The proprietary orange colour was preserved, along with the hexagonal-shaped bottle, both of which were introduced by the Aw brothers when the product was first launched. (Han says they chose a hexagon because “it’s a very auspicious shape” – and it’s easier to grip than a round bottle.) 
The brand’s main emblem was given a new look, however. “We changed from a resting tiger to a leaping tiger,” Han says.
The changes seem to have worked. Last year, Tiger Balm sold 66 million units of its products, a 16 per cent increase over 2016. It is now available in about 100 countries and trademarked in 145. 
Han says the company often fends off imitators – Leopard Balm and the like. “We are paying a lot of legal fees,” he says, laughing.
What hasn’t changed much is the original product, whose two varieties – red for muscle aches, white for cold and flu – are still based on the formula pioneered by the Aw brothers.
After donning a hairnet, surgical mask, disposable white jacket and protective bootees, Han steps onto the factory floor and explains how the balm is made. 

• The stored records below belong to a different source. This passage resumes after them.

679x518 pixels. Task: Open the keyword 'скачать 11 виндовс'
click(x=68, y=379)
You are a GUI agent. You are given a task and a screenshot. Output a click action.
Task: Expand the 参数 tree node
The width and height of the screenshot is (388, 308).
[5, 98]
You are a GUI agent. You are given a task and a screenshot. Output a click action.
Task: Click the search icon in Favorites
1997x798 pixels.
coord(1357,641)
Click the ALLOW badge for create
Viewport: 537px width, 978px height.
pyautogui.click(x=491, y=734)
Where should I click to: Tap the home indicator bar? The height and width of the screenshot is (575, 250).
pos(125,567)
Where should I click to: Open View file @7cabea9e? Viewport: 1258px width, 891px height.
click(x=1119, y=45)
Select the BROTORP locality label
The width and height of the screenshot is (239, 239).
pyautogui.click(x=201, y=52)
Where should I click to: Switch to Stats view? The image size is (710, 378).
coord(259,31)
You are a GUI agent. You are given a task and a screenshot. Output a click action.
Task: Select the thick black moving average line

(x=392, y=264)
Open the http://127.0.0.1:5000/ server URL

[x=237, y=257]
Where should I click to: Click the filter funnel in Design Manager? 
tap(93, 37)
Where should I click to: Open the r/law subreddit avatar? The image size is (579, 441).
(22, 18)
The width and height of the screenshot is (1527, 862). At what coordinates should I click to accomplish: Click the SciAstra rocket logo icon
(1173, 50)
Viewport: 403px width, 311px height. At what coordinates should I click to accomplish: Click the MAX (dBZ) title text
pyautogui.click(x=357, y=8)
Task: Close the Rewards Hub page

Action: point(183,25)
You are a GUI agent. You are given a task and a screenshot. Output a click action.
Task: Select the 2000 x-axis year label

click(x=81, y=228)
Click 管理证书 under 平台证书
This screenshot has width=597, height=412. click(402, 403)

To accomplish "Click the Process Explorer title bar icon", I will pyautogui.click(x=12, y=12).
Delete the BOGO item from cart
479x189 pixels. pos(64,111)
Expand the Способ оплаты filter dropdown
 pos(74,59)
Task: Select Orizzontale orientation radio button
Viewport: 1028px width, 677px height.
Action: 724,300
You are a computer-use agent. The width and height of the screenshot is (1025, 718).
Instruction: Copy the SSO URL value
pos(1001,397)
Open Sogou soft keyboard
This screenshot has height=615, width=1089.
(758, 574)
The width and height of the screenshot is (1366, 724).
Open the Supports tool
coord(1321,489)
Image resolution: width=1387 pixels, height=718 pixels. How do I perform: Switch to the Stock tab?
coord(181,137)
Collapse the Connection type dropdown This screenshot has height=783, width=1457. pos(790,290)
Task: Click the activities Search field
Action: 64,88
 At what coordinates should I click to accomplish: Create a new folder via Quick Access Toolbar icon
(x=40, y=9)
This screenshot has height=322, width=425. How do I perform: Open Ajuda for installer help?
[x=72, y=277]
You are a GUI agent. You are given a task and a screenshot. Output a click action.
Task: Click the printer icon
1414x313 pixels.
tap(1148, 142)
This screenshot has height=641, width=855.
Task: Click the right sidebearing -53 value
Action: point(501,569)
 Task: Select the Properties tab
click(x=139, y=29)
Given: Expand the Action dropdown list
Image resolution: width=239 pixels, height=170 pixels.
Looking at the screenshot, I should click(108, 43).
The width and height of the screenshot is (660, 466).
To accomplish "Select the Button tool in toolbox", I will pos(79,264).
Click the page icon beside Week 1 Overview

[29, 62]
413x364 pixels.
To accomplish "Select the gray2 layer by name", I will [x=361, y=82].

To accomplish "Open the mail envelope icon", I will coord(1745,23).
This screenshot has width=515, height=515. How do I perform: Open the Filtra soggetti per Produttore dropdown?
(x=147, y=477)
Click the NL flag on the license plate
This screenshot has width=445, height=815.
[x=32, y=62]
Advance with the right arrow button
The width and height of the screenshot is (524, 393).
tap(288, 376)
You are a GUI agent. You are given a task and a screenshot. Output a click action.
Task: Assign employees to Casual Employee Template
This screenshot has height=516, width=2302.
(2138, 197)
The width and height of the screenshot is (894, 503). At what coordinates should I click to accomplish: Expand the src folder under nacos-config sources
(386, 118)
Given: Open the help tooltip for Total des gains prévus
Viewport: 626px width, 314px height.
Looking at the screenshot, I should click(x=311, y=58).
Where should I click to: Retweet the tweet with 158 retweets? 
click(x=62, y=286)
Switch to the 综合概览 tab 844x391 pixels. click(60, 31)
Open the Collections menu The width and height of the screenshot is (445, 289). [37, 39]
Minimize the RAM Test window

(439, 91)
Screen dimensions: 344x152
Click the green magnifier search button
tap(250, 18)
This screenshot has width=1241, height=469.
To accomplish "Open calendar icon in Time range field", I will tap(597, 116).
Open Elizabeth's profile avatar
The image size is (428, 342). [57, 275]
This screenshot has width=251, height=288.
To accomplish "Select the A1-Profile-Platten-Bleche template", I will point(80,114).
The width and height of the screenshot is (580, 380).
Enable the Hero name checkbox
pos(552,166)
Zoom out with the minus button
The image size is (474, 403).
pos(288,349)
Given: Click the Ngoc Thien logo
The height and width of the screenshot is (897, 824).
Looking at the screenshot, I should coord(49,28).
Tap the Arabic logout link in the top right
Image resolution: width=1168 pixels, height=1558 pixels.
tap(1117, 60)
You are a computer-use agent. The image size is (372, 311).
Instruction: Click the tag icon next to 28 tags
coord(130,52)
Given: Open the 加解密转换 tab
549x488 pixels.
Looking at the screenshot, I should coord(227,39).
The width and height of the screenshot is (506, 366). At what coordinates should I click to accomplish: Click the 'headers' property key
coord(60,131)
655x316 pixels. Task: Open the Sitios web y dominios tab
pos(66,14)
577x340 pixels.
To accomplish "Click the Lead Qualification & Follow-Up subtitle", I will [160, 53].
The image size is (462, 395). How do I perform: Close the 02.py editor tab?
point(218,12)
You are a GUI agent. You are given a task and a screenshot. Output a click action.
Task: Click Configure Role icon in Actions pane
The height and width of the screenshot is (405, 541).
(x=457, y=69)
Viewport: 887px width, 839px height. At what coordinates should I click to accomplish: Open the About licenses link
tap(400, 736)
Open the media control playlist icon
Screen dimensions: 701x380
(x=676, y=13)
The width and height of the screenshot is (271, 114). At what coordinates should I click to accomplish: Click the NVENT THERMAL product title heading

First, essential oils are analysed in a lab to make sure they meet quality standards. They are then blended with paraffin petrolatum – a petroleum by-product that keeps Tiger Balm semi-solid at room temperature and soft when it touches the body – in steel tanks about the size of a large refrigerator.
Next, the hot formula is piped into glass jars, cooled, and packaged using machines custom-designed to handle the balm’s hexagonal paper boxes. It’s a noisy procession of clinking jars controlled almost entirely by machines, though not without human supervision. There are about 100 workers in the Singapore factory, and more in Tiger Balm’s facilities in Malaysia and China.





At the end of the line, little boxes of Tiger Balm are placed by hand into slightly larger boxes, which are in turn placed into even larger cartons that are shipped around the world.  


And when they reach their destination, a grandmother or an athlete or a stiff-necked office worker will open up a jar and breathe in that unforgettable aroma.